Which Currencies Are Being Hedged?
• Most Notable Difference—Yen Under-weight: When measured against the MSCI EAFE Index, the largest under-weight is the Japanese yen. Japanese firms, compared to the rest of the developed international equity landscape, tend to have lower ROE and ROA figures. A number of currency-hedged Japan strategies can blend in with this International Hedged Dividend Growth exposure to increase exposure to Japan if one has a more favorable outlook on Japan. As the ROE and ROA metrics improve, or earnings growth expectations rise, Japan’s weight can also increase in this index during subsequent annual index screenings over time.

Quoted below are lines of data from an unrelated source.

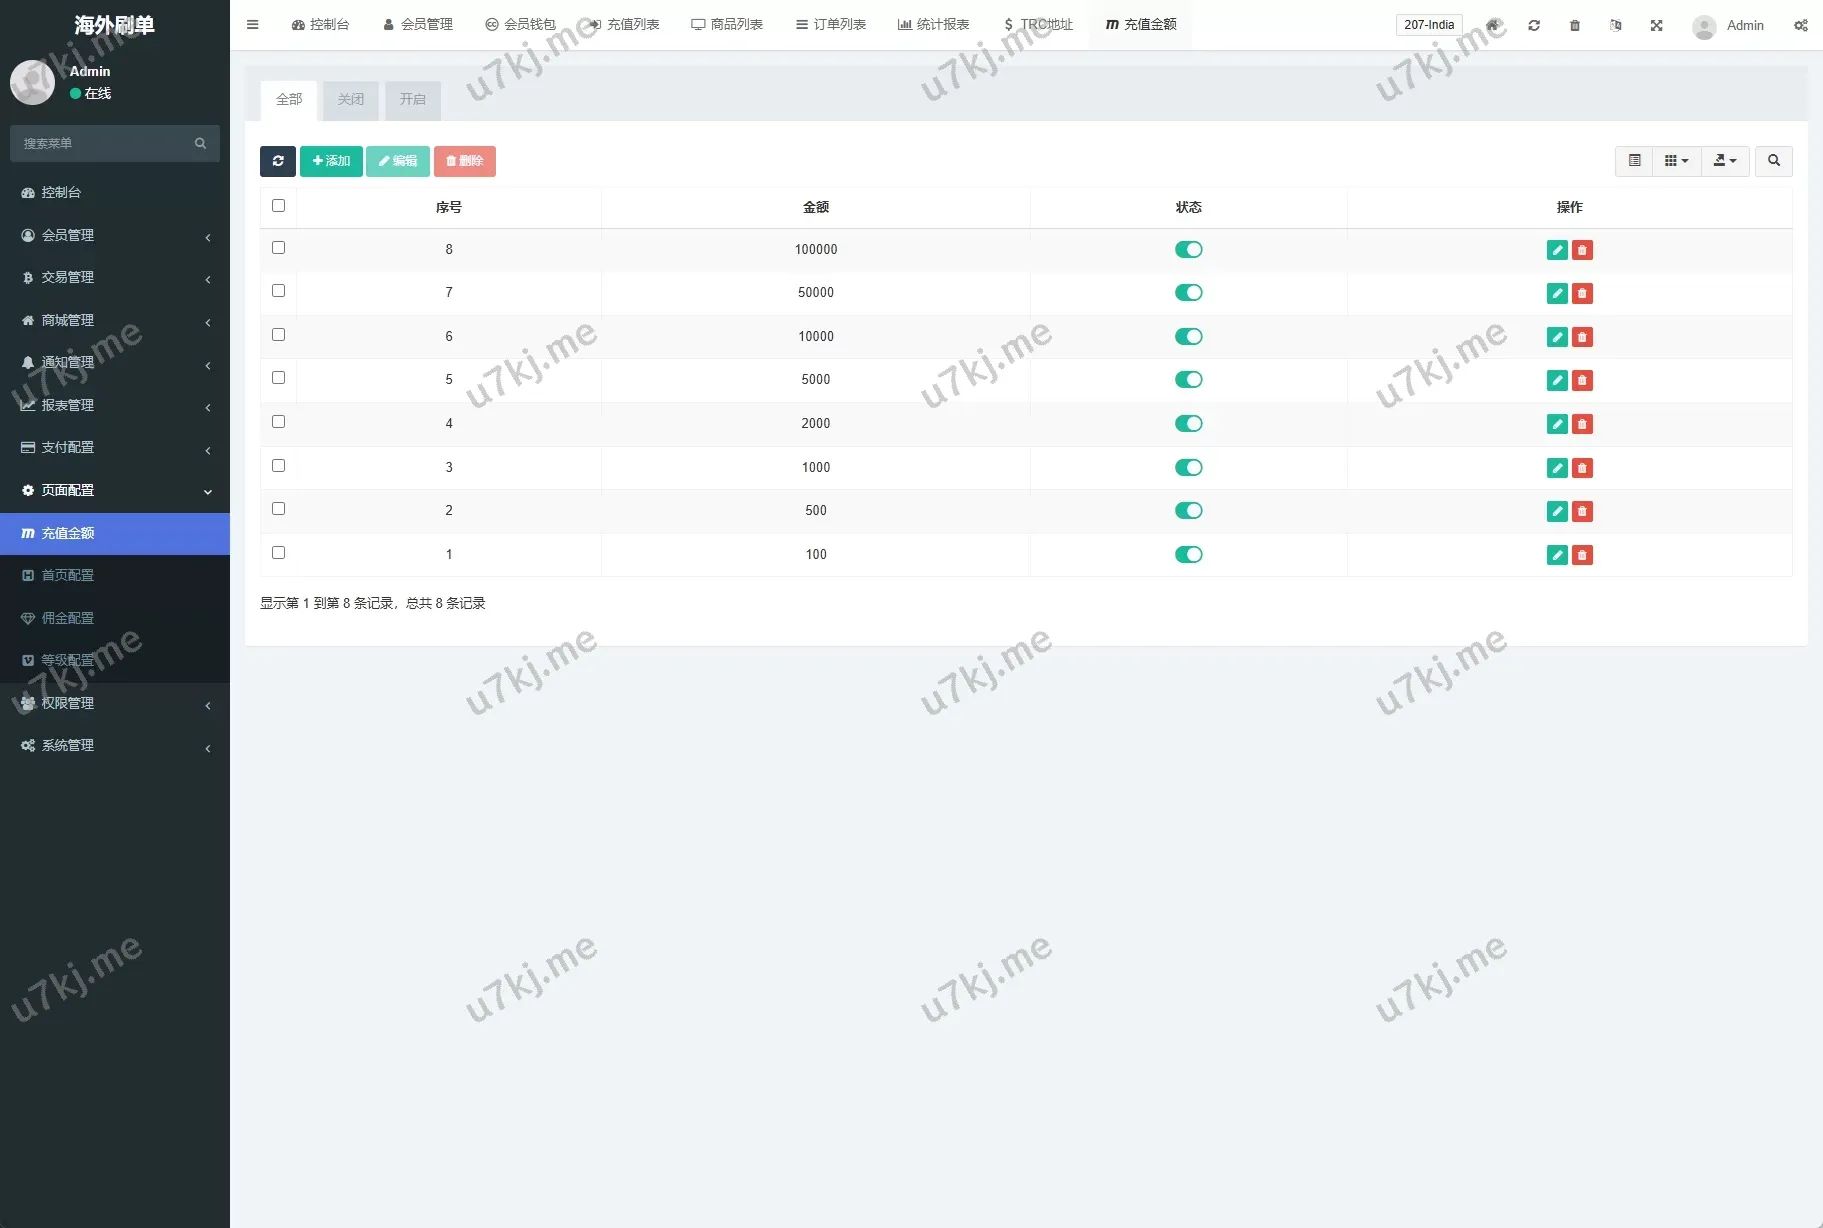Click the hamburger menu icon to collapse sidebar

(253, 25)

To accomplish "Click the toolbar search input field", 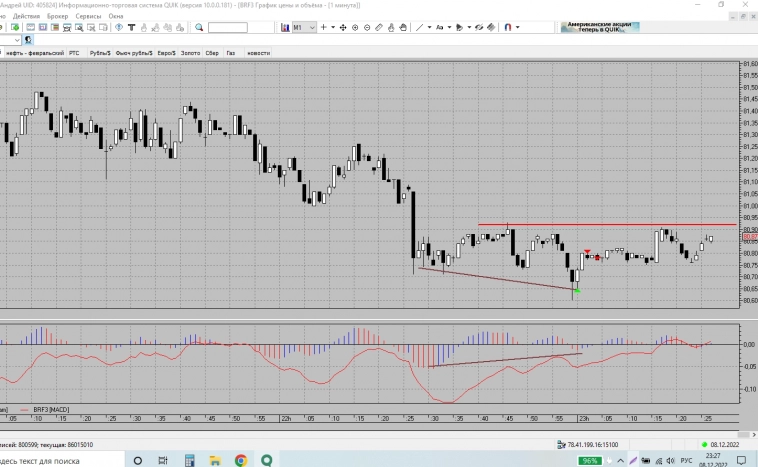I will point(227,28).
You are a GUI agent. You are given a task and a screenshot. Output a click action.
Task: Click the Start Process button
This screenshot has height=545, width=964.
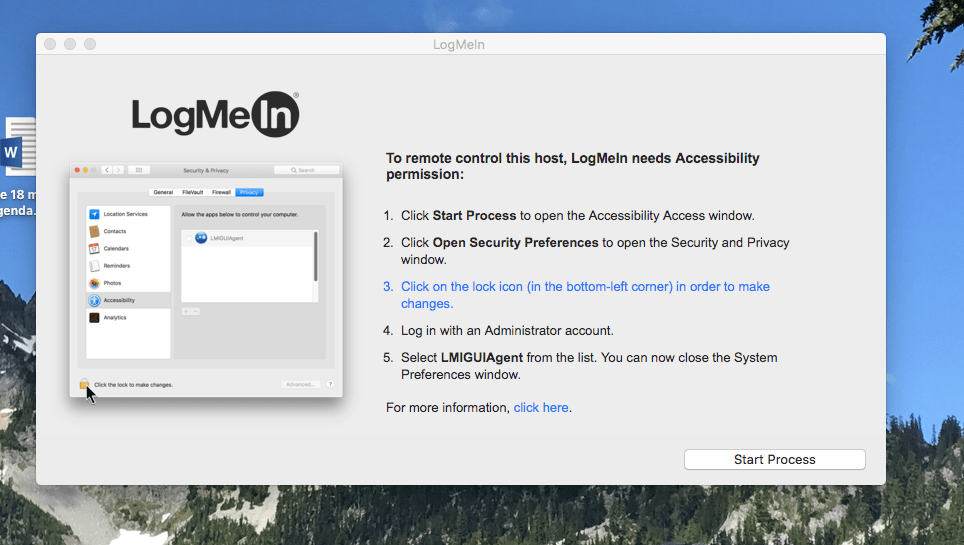[774, 459]
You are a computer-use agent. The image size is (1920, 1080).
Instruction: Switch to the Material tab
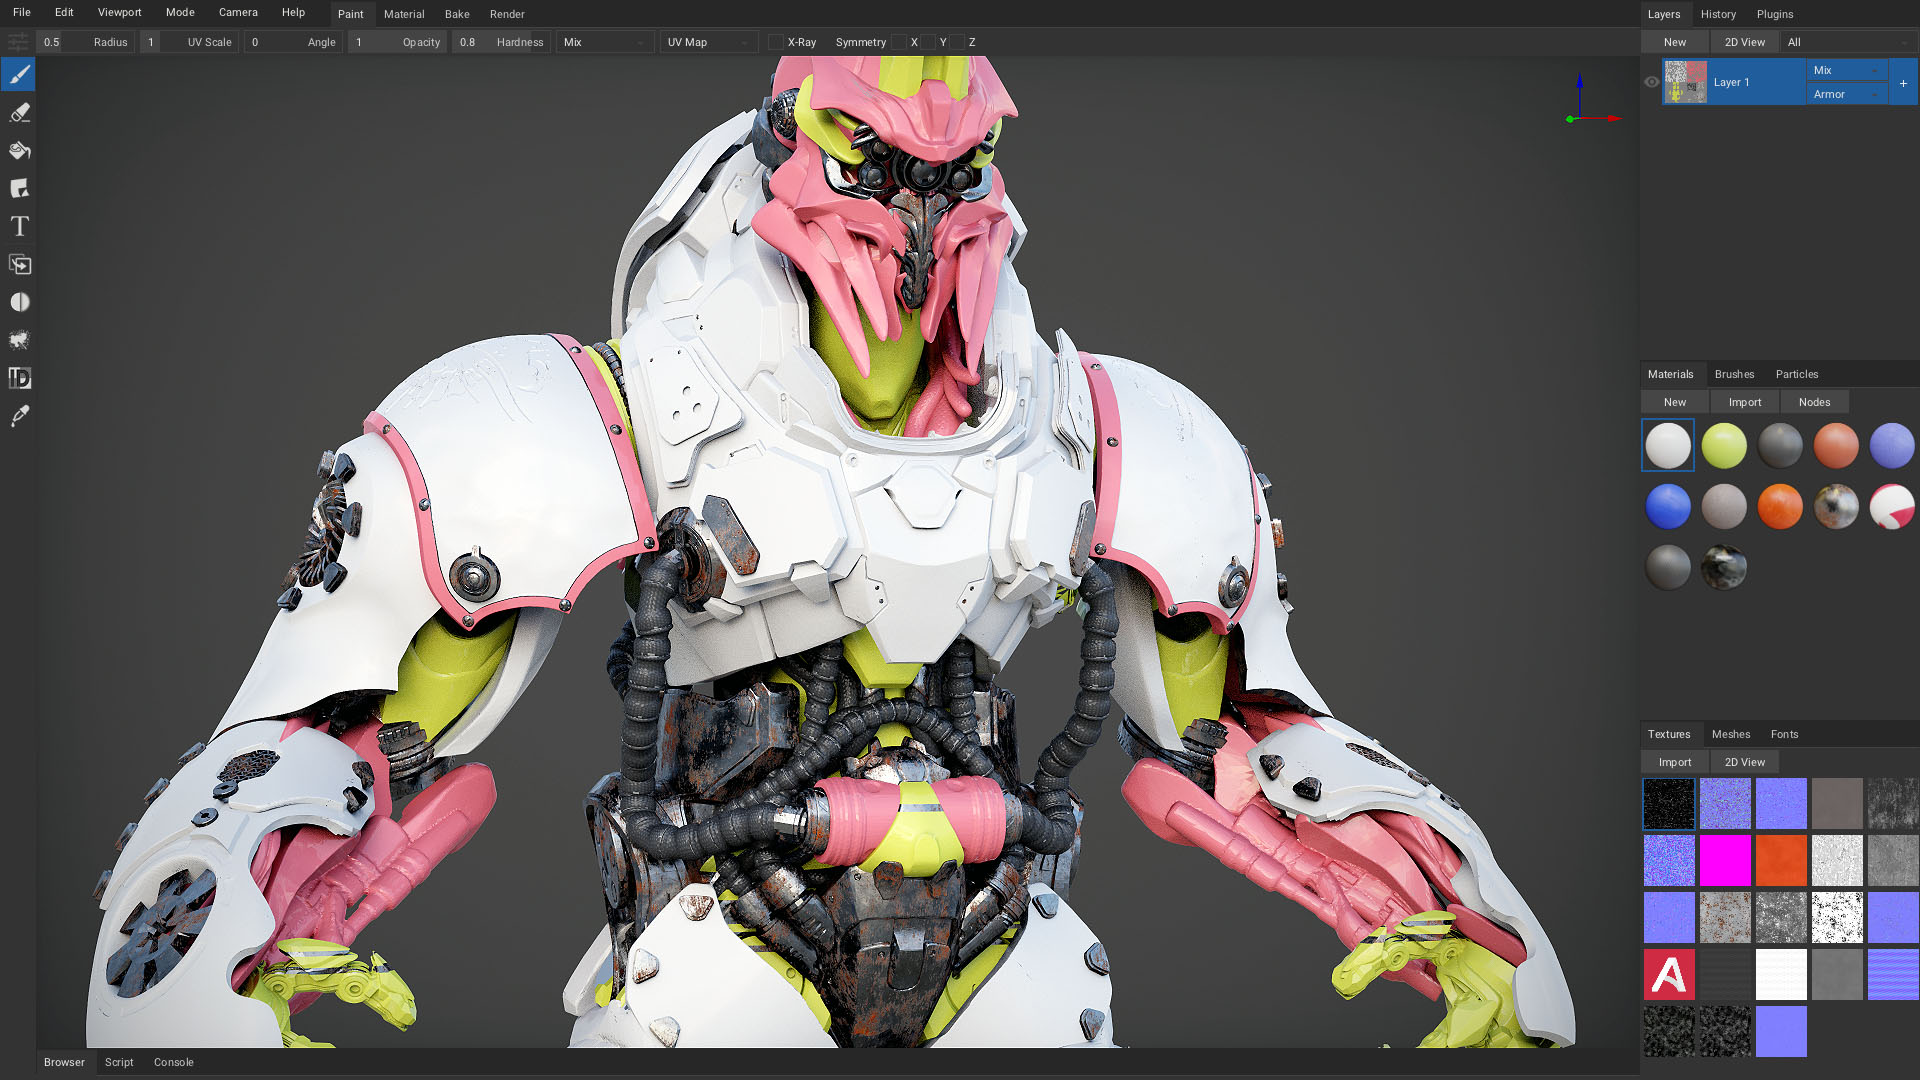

• Cost of Hedging: An important element to consider is the ultimate cost of hedging, which can be estimated as the weighted average difference in short-term interest rates relative to the United States. For the WisdomTree International Hedged Dividend Growth Index, this figure is 0.51%, whereas for the MSCI EAFE Index it would be 0.25%. Both are relatively small numbers to remove a large source of additional volatility. Importantly, as central bank policies change, we believe this cost is likely to keep decreasing and may actually turn into a small positive in the near future if the U.S. raises short-term interest rates ahead of foreign central banks.
• The differentials in the cost to hedge the WisdomTree Index and the MSCI Index can be explained by the MSCI EAFE Index weight containing three times the exposure to the yen, a currency with a minimal cost to hedge.The other notable difference is the higher weight within the WisdomTree International Hedged Dividend Growth Index to Australia, which has a higher cost to hedge than some of the other developed markets.